[Stored data]
■ ■ ■ ■

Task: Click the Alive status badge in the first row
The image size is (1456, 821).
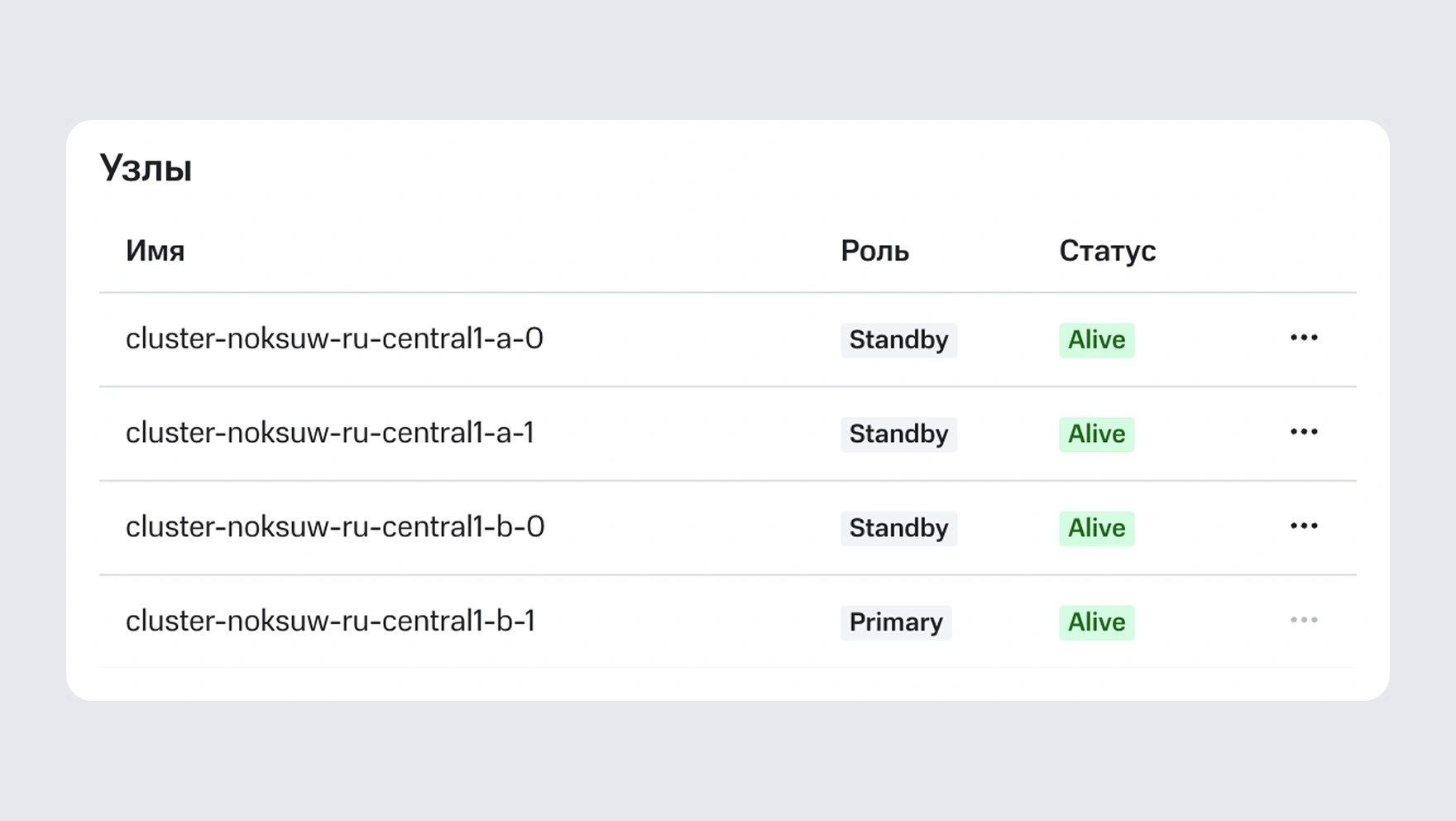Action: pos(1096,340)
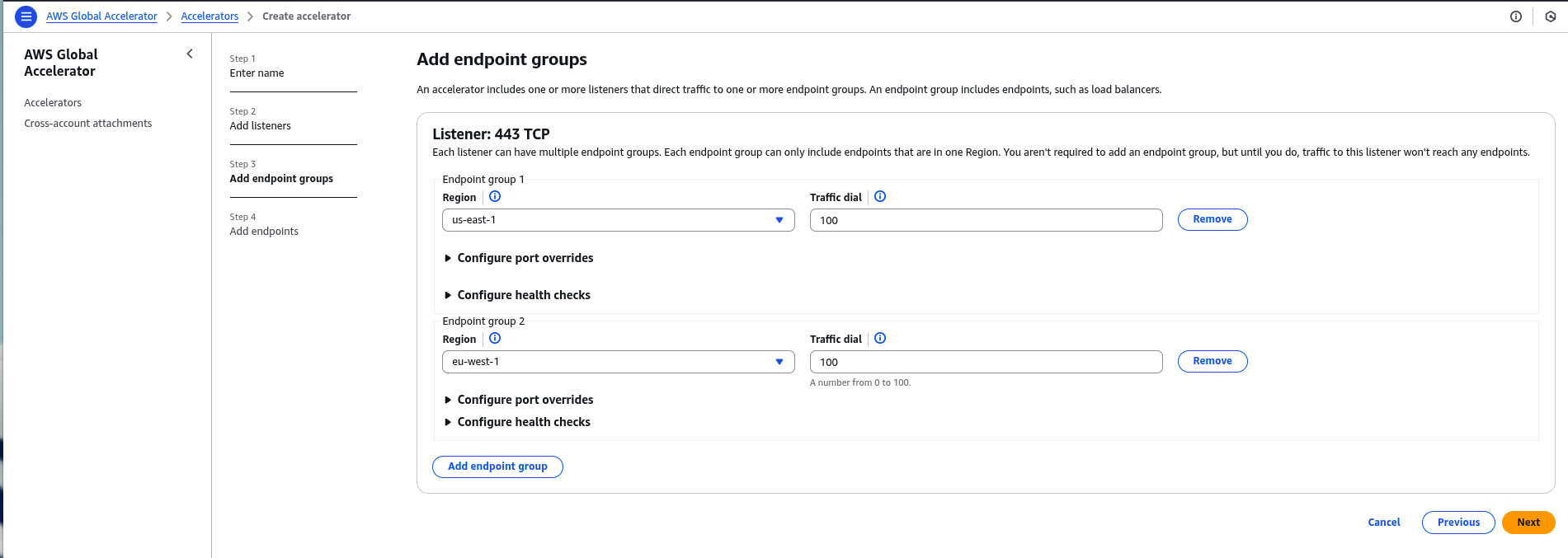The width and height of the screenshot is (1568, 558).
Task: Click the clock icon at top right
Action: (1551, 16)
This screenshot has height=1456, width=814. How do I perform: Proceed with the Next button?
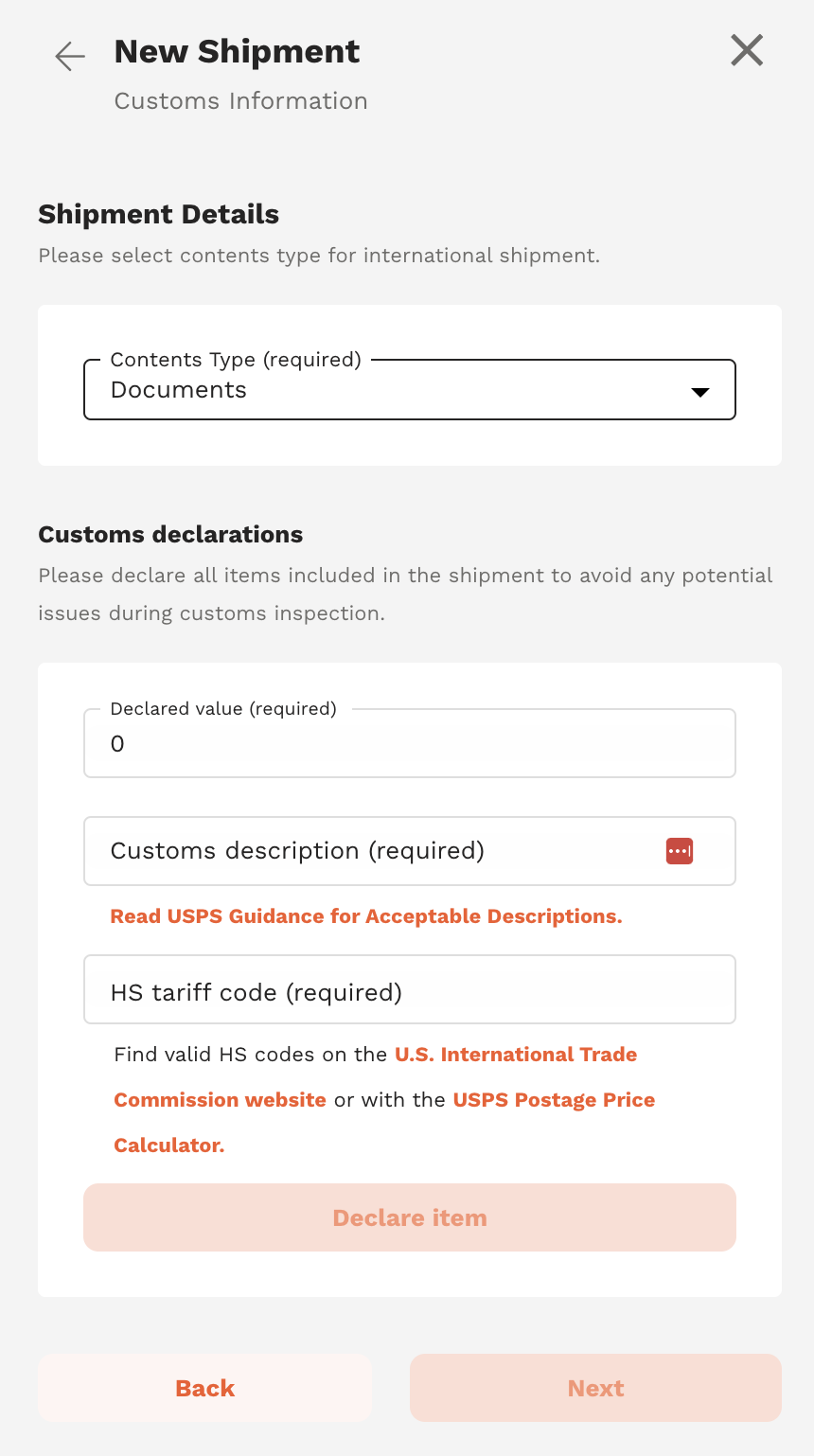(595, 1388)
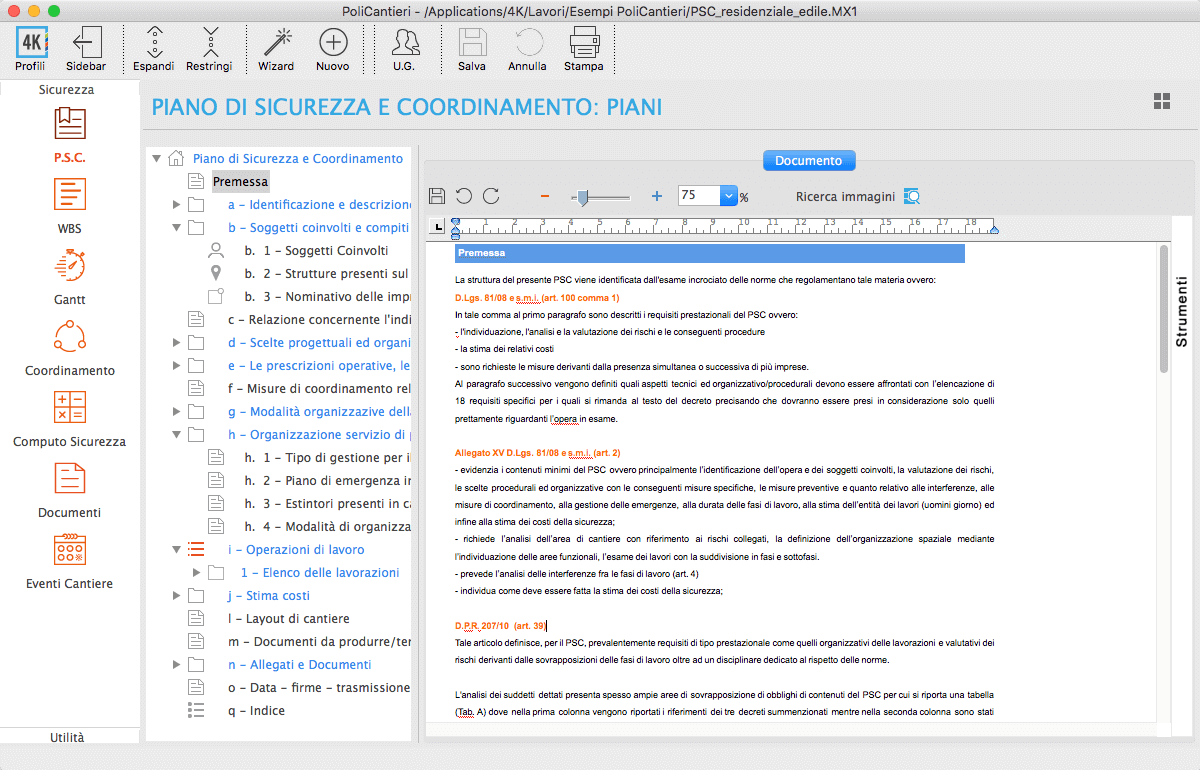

■ ■ ■ ■

▸ PROBLEM TO WORK ON
The required output is every line from the one containing "This screenshot has" through the last line of the records, inclusive, reproduced exactly and without pictures.

▸ RESULT OF THE TASK
This screenshot has height=1456, width=814. How do I perform: Proceed with the Next button?
(595, 1388)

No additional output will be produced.